If you don't need to develop but only need to start and showcase the application. You could simply just run the following script. It will build the necessary images needed and start a docker compose app.
./start.sh
You can also list all your local containers by the following command:
docker container ls
The example output will look like:
CONTAINER ID IMAGE COMMAND CREATED STATUS PORTS NAMES
f951a4f7ed54 dedup-api:1.0.0 "uvicorn backend.src…" 33 seconds ago Up 31 seconds 0.0.0.0:8000->8000/tcp docker-dedup-api-1
19d2b215b148 ymurong/spark-master:3.3.0-hadoop3.3 "/bin/bash /master.sh" 9 minutes ago Up 31 seconds 0.0.0.0:7077->7077/tcp, 6066/tcp, 0.0.0.0:8080->8080/tcp spark-master
The UI Address and Service Address are exposed as the following:
# OpenAPI3 Playground UI
http://localhost:8000/docs
# Spark Application UI
http://localhost:8080
# Spark Master Address
http://localhost:7077
You can stop and remove Spark and API containers by running the following script:
./stop.sh
You must use python 3.10 as remote spark cluster worker only support python 3.10. The following example use python 3.10. Run the following commands from PROJECT ROOT.

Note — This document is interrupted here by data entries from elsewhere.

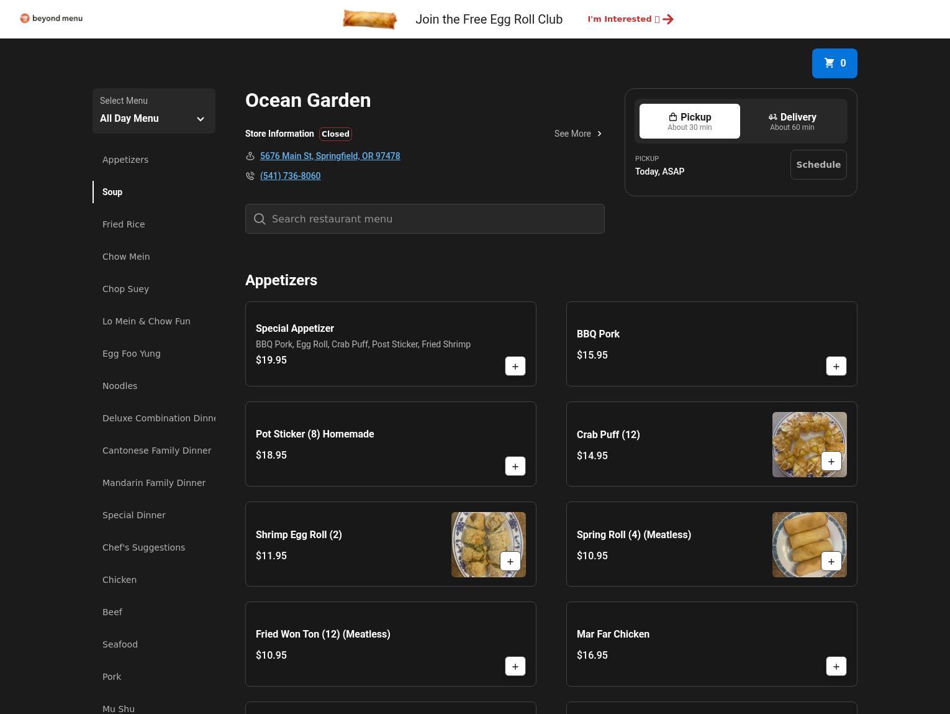Open the restaurant address link
Screen dimensions: 950x714
click(x=330, y=156)
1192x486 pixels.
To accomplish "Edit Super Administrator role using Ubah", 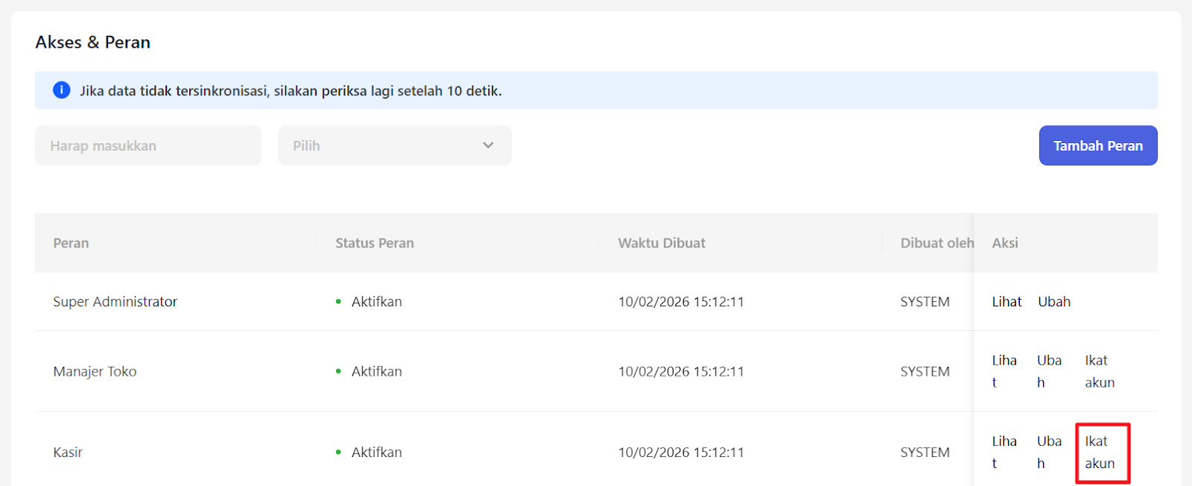I will [x=1054, y=302].
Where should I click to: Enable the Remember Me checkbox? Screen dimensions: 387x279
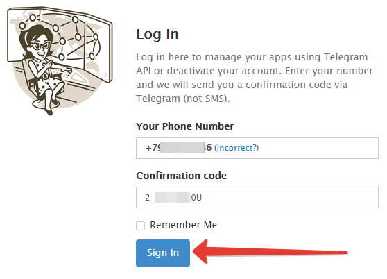pyautogui.click(x=140, y=226)
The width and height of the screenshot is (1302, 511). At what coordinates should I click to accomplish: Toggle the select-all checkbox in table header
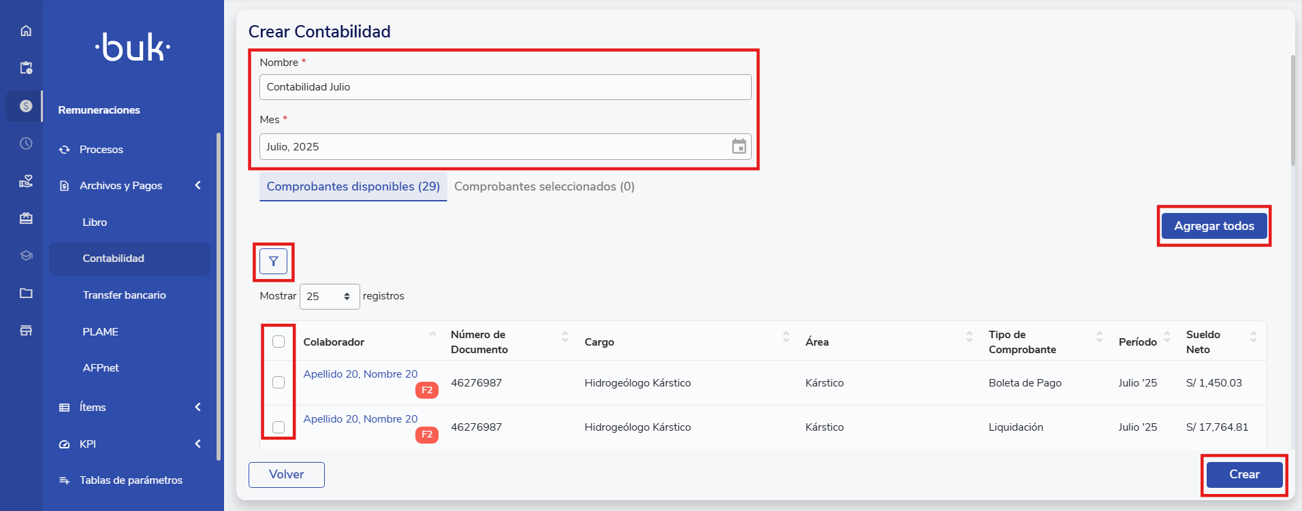(279, 342)
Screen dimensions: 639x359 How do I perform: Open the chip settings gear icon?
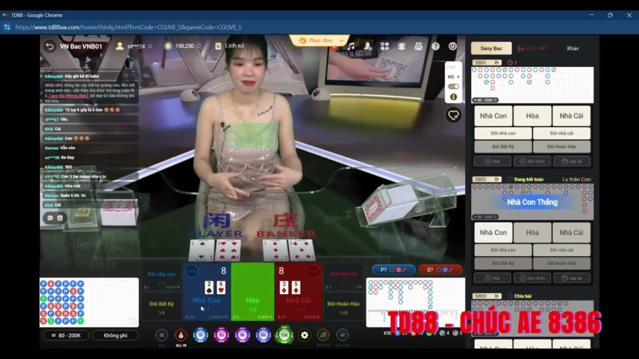pyautogui.click(x=305, y=335)
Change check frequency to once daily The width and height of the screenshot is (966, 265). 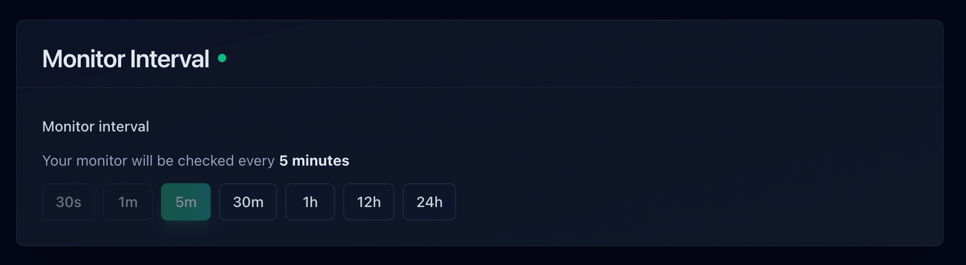click(x=429, y=202)
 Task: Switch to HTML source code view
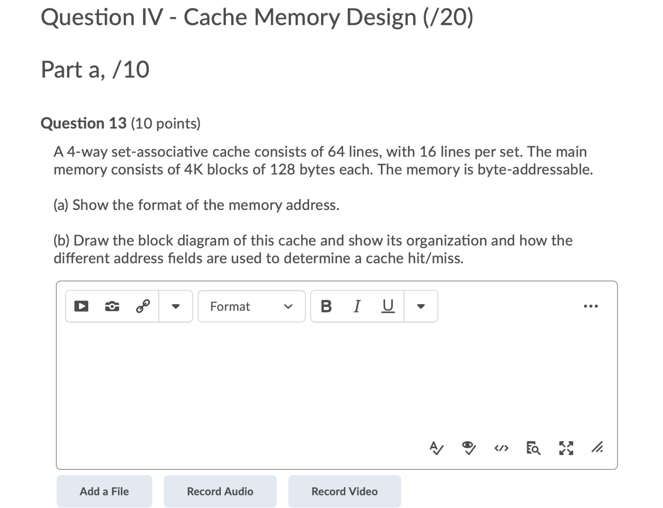[x=501, y=448]
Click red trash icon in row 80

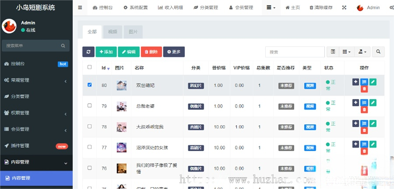pos(364,89)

pip3.10 install virtualenv
virtualenv venv --python=python3.10
Install Global Dependencies
source venv/bin/activate
pip install -r requirements.txt
This is useful for backend modules to locate packages
cd backend
pip install -r requirements.txt -e .
The spark UI is exposed on localhost:8080. Spark Master is exposed on 7077.
./docker/start-spark.sh
When you want to stop and remove the cluster
./docker/stop-spark.sh
source venv/bin/activate
python backend/src/run.py
The docs page gives access to API interface and allow us to directly test API through UI.
http://localhost:8000/docs